Penelitian awal katalis dimulai tahun 1823 oleh Dulong P. L. Dan Thenard melalui dekomposisi NH3 dengan logam-logam, yang kemudian ditulis sesuai urutan keaktifannya: Fe, Cu, Ag, Au, dan Pt. Tahun 1825 M. Faraday melakukan sintesis ammonia dengan katalis Pt. P. Phillips (1831) mengajukan paten proses pembuatan H2SO4 melalui oksidasi SO2 dengan udara menggunakan Pt. Penelitian lebih lanjut oleh M. Faraday (1834) melalui oksidasi H2 dengan O2, N2O, NO dengan Pt, menyimpulkan bahwa reaksi dapat berlangsung bila digunakan Pt yang bersih.
Beberapa tahun kemudian, J. J. Berzelius (1836) melakukan studi extensif tentang katalis. Pada saat itu orang belum mengetahui tentang molekul. Dalam suatu jurnal, ia menyatakan: “Many bodies…have the property of exerting on other bodies an action which is very different from chemical affinity. By mean of this action they produce decomposition in bodies, and form new compounds into the composition of which they don’t enter. This New power, hitherto unknown, is common both in organic and inorganic nature…I shall…call it catalytic power. I shall also call catalysis for the decomposition of bodies by this force”.[1] Pernyataan tersebut yang kemudian menjadi definisi pertama katalis.

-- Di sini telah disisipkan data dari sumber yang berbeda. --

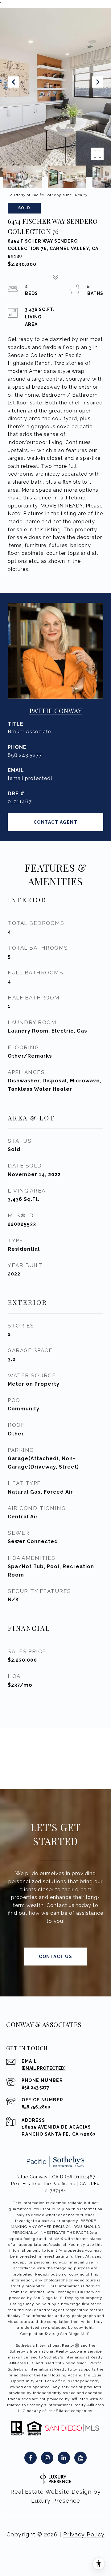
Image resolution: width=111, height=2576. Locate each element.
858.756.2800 (36, 2106)
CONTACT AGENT (56, 822)
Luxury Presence (55, 2500)
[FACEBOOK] (30, 2458)
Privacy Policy (84, 2534)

Penelitian selanjutnya oleh Paul sabatier (1897) melalui konsep pembentukan senyawa aktif hasil interaksi katalis-reaktan, menyatakan bahwa katalis mengantarkan reaktan melalui jalan baru yang lebih mudah untuk berubah menjadi produk. W. Ostwald (1901) melalui studi kinetik dan prinsip termodinamika, mendefinisikan katalis sebagai zat yang bila dilibatkan dalam reaksi dapat mempercepat reaksi dan tidak tergabung dalam produk reaksi. Ide lain dalam literatur datang dari Jean-Baptiste Perrin (1919), yang mengemukakan bahwa katalis mampu mentransfer energi ke reaktan, sehingga mengaktifkan molekul-molekul.
Pada dasarnya, seluruh argumen yang dikemukakan oleh Dulong P. L. Dan Thenard, M. Faraday, P. Phillips, J. J. Berzelius, Paul sabatier, W. Ostwald, maupun Jean-Baptiste Perrin adalah benar. Selain definisi yang disebutkan di atas, definisi lain tentang katalis diantaranya:
1. katalis mempercepat reaksi yang menurut termodinamika dapat berlangsung.
2. katalis mempercepat reaksi mencapai kesetimbangan, tetapi tidak mengubah kesetimbangan.
3. Untuk reaksi paralel, katalis tertentu hanya mempercepat satu reaksi saja.
Teori-teori tersebut ditegakkan berdasarkan kenyataan bahwa katalis membentuk ikatan dengan reaktan (bereaksi membentuk senyawa-antara aktif). Kekuatan ikatan tersebut harus pas, yang berarti tidak terlalu lemah agar senyawa antara tidak terlepas menjadi reaktan kembali, dan tidak terlalu kuat agar senyawa antara dapat bereaksi lebih lanjut menjadi produk. Untuk suatu reaktan, kekuatan ikatan tersebut dipengaruhi oleh sifat geometri dan sifat elektronik katalis.
Perkembangan teori katalis yang telah dikemukakan di atas juga sejalan dengan perkembangan teknologi dalam pembuatan katalis. Sejak tahun 2000, riset material skala nanometer memasuki babak yang paling progesif. Hasil akhir riset tersebut adalah mengubah teknologi yang ada, yang umumnya berbasis pada material skala mikrometer menjadi teknologi berbasis pada material skala nanometer. Penemuan baru dalam bidang ini menyebabkan aplikasi-aplikasi baru mulai tampak di berbagai bidang, salah satunya dalam pengembangan katalis, yang dikenal sebagai nanokatalis. Dengan luas permukaan katalis yang besar, reaksi pembentukan produk dari reaktan akan lebih cepat. Luas permukaan katalis yang besar dapat diciptakan dengan membuat ukuran katalis dalam skala nanometer.